Separately from #130, ABRT is currently totally nonfunctional due to https://pagure.io/fedora-infrastructure/issue/9060. The retrace server being down would itself be pretty bad, but it seems that local backtrace generation is also not possible when the retrace server is down.
What are the UX repercussions of this? Will users still get a notification if something crashes? I assume that manual reporting in the Problem Reporting app will hit errors?
Do you know when the retrace server will be restored? [edit: oh, I see end of July mentioned...]
What are the UX repercussions of this? Will users still get a notification if something crashes?
Well the UX inside the ABRT app itself totally broken (on top of the problems discussed in #130). Nothing works.
Desktop notifications still work.
"totally broken" and "nothing works" aren't useful descriptions. Could you be more specific? My understanding is that the main issue is that manual issue reporting through the app isn't possbile - someone can click the "Report" button and the dialog comes up, but it will show an error and the report can't be completed. Is that right?
Yes.
My impression is that the manual reporting feature in Problem Reporting doesn't get used very much, so while it's bad that it's not working, it's not a disaster.
From a UX perspective my suggestion would be flag that it's not functioning early on in the manual reporting process, to prevent further annoyance later down the line. Saying sorry would help.
Just out of curiosity how useful/helpful is ABRT?
Given that I've rarely seen an end users report those issues in fact most of them view the notification as a notification spam ( they just click it to make it go away ) because they have no understanding of what happened, what the system is trying to tell them and what they can do to fix it and after a while they simply get immune to it or it becomes a nuance ( if it happens frequently which also give the notion that Fedora simply is broken.
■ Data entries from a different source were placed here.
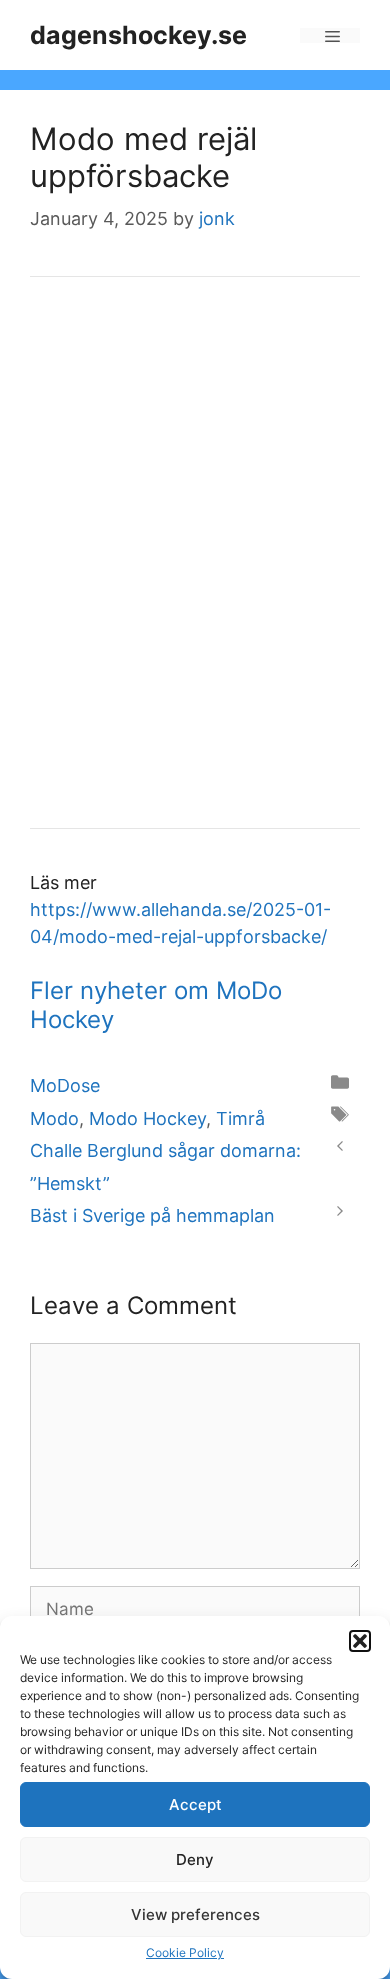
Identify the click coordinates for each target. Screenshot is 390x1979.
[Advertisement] (195, 566)
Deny (195, 1859)
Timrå (240, 1118)
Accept (195, 1804)
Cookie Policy (185, 1952)
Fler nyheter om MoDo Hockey (156, 1005)
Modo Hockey (147, 1118)
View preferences (195, 1914)
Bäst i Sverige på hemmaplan (152, 1215)
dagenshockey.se (138, 35)
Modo (54, 1118)
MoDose (65, 1085)
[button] (360, 1641)
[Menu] (330, 35)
I'm always getting notified that something on my system crash wow how broken Fedora must be notion end users get )
In addition for concepts like ABRT to work you need to have enough resources to deal with the issues being reported which I'm pretty sure we are short of so for whom is ABRT and is it actually being beneficial to the end users or is it just causing negative desktop experience for them?
Does the benefits of having ABRT outweigh the means or should the idea of having it installed by default be re-visited?
I agree, the ABRT application requires significant technical knowledge to use and too much work to fix up to meet our quality expectations. I've long wanted to invest in redesigning it, but I don't think it's going to happen. If we remove it, these concerns go away and we can immediately close #130.
Now, there is one problem: the GUI app is actually apparently needed for automatic reporting of truncated backtraces. That's not good. We don't want to lose automatic reports.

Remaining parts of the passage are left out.